CONTRIBUTION OF K+ CHANNELS TO ARACHIDONIC ACID-INDUCED ENDOTHELIUM-DEPENDENT VASODILATION IN RAT ISOLATED PERFUSED MESENTERIC-ARTERIES

The contribution of K+ channels and cytochrome P450 generated arachidonic acid (AA) metabolites to the endothelium-dependent vasodilation produced by this fatty acid in the perfused rat isolated mesenteric arteries was examined using a variety of compounds known to inhibit transmembrane K+ channels and cytochrome P450 enzymes. AA (1-1000 nmol) caused dose-and endothelium-dependent vasodilation in the presence of indomethacin and the effect was neither altered by lipoxygenase (AA 861) nor cytochrome P450 monooxygenase (alpha-naphthoflavone, ketoconazole and metyrapone) inhibitors indicating that AA-induced, endothelium-dependent vasodilation in this vascular bed was not mediated by product(s) of AA metabolism. The vasodilator effect of AA was also not altered by L-N(G)-nitroarginine, methylene blue (50-mu-M), oxyhemoglobin (5-mu-M) or superoxide dismutase (50 U/ml), thus ruling out nitric oxide being its mediator. Conversely, arterial perfusion with K+-free or excess (50 mM) K+ Krebs' solution, but not ouabain infusion, minimized the vasodilator effect of AA, suggesting that this action of the fatty acid is due to changes in membrane K+ conductance that is independent of Na+/K+-adenosine triphosphatase activity. The vasodilator action of BRL 34915 (a K+ channel activator) was also minimized by extracellular K+ depletion or excess K+ (50 mM), but not by ouabain. Apamin (0.5-mu-M) and crude scorpion venom (2.5-mu-g/ml) attenuated AA- but not BRL 34915-induced vasodilation.

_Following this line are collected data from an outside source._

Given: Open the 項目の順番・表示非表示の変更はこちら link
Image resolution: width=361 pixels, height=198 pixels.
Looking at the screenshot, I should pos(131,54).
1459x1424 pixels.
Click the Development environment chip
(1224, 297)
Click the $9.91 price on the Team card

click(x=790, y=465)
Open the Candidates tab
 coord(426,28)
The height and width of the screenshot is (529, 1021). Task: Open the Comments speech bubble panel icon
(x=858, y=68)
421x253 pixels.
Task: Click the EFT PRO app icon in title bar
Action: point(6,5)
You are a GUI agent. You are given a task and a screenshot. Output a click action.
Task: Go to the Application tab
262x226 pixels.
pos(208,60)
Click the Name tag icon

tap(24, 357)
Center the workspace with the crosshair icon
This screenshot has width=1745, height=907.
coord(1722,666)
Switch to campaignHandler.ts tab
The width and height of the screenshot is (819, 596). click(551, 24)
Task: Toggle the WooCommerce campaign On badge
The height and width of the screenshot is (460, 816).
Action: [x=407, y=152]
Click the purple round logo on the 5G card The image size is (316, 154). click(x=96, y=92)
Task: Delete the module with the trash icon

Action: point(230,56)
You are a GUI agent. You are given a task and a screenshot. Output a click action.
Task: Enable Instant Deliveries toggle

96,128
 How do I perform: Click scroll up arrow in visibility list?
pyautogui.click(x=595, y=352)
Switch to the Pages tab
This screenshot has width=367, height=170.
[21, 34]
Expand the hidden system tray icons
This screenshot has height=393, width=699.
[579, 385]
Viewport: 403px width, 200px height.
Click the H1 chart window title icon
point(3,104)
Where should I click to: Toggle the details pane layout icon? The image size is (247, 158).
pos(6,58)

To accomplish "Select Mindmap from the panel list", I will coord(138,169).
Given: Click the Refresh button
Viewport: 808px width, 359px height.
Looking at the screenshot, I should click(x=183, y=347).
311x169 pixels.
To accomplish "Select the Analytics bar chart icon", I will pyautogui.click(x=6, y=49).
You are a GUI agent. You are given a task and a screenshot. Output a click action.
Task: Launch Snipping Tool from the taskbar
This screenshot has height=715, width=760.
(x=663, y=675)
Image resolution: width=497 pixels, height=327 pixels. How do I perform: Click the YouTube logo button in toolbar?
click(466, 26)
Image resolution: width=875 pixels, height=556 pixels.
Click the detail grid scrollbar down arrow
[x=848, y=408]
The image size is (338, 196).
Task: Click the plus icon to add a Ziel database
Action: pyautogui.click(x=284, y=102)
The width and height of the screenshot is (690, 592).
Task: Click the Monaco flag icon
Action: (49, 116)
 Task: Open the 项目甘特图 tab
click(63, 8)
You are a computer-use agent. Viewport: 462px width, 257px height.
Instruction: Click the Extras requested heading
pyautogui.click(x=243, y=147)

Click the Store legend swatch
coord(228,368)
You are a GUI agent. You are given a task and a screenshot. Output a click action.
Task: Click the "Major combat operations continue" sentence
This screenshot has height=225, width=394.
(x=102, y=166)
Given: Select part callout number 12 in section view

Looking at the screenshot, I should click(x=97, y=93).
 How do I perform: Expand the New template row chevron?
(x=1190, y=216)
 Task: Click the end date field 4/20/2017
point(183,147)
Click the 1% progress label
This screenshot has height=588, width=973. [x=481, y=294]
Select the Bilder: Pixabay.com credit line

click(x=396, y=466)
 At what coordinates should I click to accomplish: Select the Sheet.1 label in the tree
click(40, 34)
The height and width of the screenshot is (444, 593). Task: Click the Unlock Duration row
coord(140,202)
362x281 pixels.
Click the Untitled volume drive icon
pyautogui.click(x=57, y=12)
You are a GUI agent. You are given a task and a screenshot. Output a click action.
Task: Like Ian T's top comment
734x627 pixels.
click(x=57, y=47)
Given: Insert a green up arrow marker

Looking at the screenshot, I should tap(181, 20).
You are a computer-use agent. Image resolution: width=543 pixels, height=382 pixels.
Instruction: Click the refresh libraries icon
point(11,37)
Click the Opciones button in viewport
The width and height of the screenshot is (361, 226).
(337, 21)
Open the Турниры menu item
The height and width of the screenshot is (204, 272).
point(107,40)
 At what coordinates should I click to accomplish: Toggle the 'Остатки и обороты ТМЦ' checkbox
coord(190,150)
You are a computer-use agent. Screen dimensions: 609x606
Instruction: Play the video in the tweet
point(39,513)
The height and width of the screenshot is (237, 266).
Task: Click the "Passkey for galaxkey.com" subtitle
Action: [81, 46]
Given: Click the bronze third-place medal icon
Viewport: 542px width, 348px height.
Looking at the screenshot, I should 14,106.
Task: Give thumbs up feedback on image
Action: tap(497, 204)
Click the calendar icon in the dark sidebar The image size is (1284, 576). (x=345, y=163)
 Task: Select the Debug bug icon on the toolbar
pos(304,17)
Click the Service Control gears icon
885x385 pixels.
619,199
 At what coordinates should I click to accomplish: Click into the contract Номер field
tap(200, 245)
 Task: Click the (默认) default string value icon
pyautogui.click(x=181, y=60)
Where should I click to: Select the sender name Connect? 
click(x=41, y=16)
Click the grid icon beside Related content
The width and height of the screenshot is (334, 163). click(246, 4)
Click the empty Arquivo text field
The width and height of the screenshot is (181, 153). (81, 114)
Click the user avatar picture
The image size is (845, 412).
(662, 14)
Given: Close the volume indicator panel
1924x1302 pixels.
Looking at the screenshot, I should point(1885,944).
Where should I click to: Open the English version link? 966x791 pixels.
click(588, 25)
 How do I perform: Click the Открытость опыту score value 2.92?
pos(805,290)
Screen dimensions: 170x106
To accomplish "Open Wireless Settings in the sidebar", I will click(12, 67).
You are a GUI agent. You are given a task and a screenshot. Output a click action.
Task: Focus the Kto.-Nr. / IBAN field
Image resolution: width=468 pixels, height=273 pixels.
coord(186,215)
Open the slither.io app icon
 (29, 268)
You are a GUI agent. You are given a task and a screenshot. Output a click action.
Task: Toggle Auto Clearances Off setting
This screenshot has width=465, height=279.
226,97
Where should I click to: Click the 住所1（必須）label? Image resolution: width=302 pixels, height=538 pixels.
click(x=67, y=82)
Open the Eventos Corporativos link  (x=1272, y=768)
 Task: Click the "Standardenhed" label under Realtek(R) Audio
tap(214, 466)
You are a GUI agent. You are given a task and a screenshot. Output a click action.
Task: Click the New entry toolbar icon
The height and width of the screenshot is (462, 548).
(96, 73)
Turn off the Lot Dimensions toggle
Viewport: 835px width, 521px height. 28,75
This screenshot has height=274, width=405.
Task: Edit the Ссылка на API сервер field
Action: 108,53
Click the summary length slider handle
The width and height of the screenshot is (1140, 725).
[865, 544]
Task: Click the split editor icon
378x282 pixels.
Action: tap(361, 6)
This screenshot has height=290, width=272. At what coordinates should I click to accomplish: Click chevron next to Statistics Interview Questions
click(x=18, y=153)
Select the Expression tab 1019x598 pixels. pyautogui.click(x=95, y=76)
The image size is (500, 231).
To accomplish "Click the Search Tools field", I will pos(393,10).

Glyburide (inhibitor of ATP-activated K+ channel) abolished the vasodilator action of AA and BRL 34915. Procaine, a nonspecific K+ channel blocker did not affect AA-induced vasodilation even though it attenuated that caused by BRL 34915. These data suggest that endothelium-derived relaxing factor generated by AA in the rat mesenteric arteries is not an arachidonate metabolite, but a factor that appears to produce vascular smooth muscle relaxation by activating K+ channels that are sensitive to apamin and the sulphonylurea, glyburide.